The People’s Bank today (January 07) paid USD 6.9 million to the Chinese company that shipped a much-disputed consignment of organic fertilizer to Sri Lanka.
The payment came after the Colombo Commercial High Court dissolved the enjoining order preventing the payment on Letter of Credit to China-based Qingdao Seawin Biotech Group Co., Ltd.
On January 03, the enjoining order in question was dismissed as all parties had agreed for a settlement to ship a new stock of standardized fertilizer.
As per the terms of the contracts between Sri Lanka and the Chinese company, the payment for the controversial organic fertilizer shipment was slated to be made through a Letter of Credit established via the People’s Bank.
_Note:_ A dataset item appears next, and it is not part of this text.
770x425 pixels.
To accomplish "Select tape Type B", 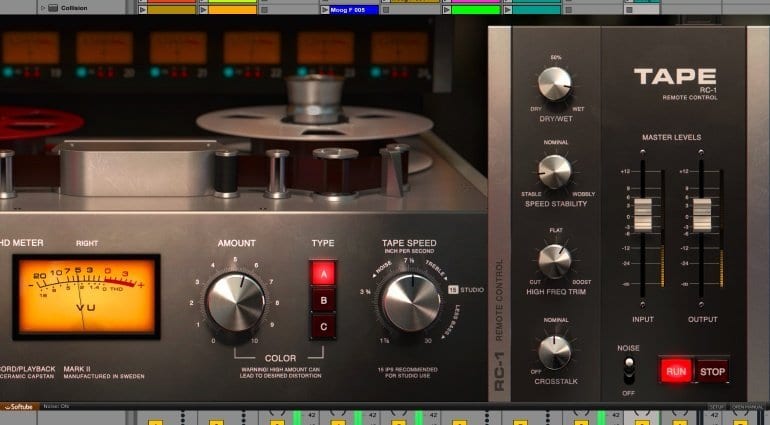I will 324,298.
However, last year, the Ceylon Fertilizer Company (CFC) had secured two enjoining orders from the Colombo Commercial High Court against Seawin Biotech, its local agent and the state-run People’s Bank, preventing the payment on Letter of Credit.
The first court order against the Chinese firm in question was secured on October 23, blocking the People’s Bank from making any payment under a Letter of Credit opened in favour of the Chinese company.
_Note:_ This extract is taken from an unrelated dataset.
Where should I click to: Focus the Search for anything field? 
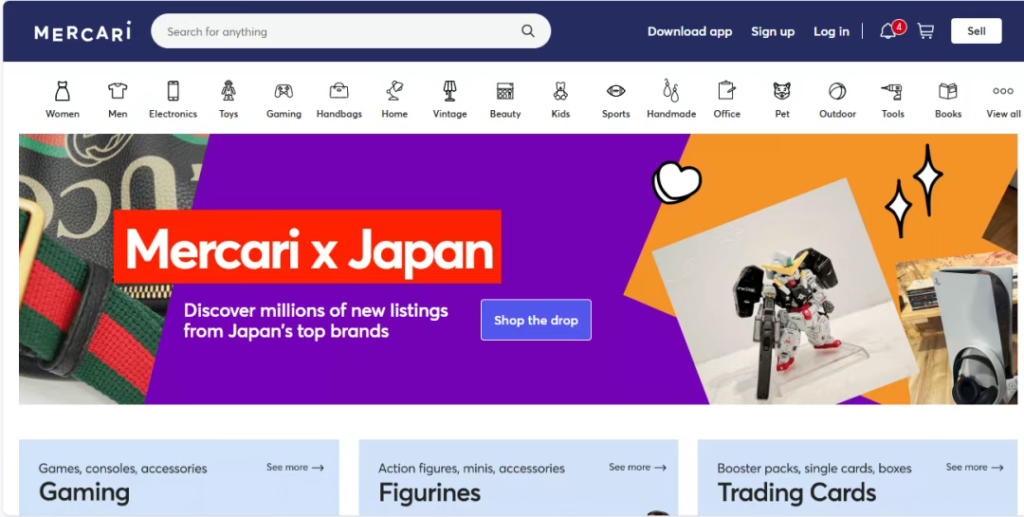point(340,31)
The fertilizer consignment in question was under the spotlight over the past few months after the National Plant Quarantine Services (NPQS), which tested the fertilizer samples sent by the Qingdao Seawin Biotech, revealed the detection of the microorganism called ‘Erwinia’ in September 2021.
Several days later, Sri Lanka decided to suspend the importation of organic fertilizer from Seawin Biotech.
The Chinese firm retaliated, saying that the NPQS took only three days to draw a suspicious conclusion although it takes more than 6 days to identify Erwinia as per the ISPM27 rule in IPPC (International Plant Protection Convention).
The “unscientific detection method and conclusion of NPQ in Sri Lanka” are not in compliance with the international animal and plant quarantine convention, Seawin Biotech claimed further and urged that Swiss SGS group, a top third-party testing organization, should re-test whether the samples contain Erwinia.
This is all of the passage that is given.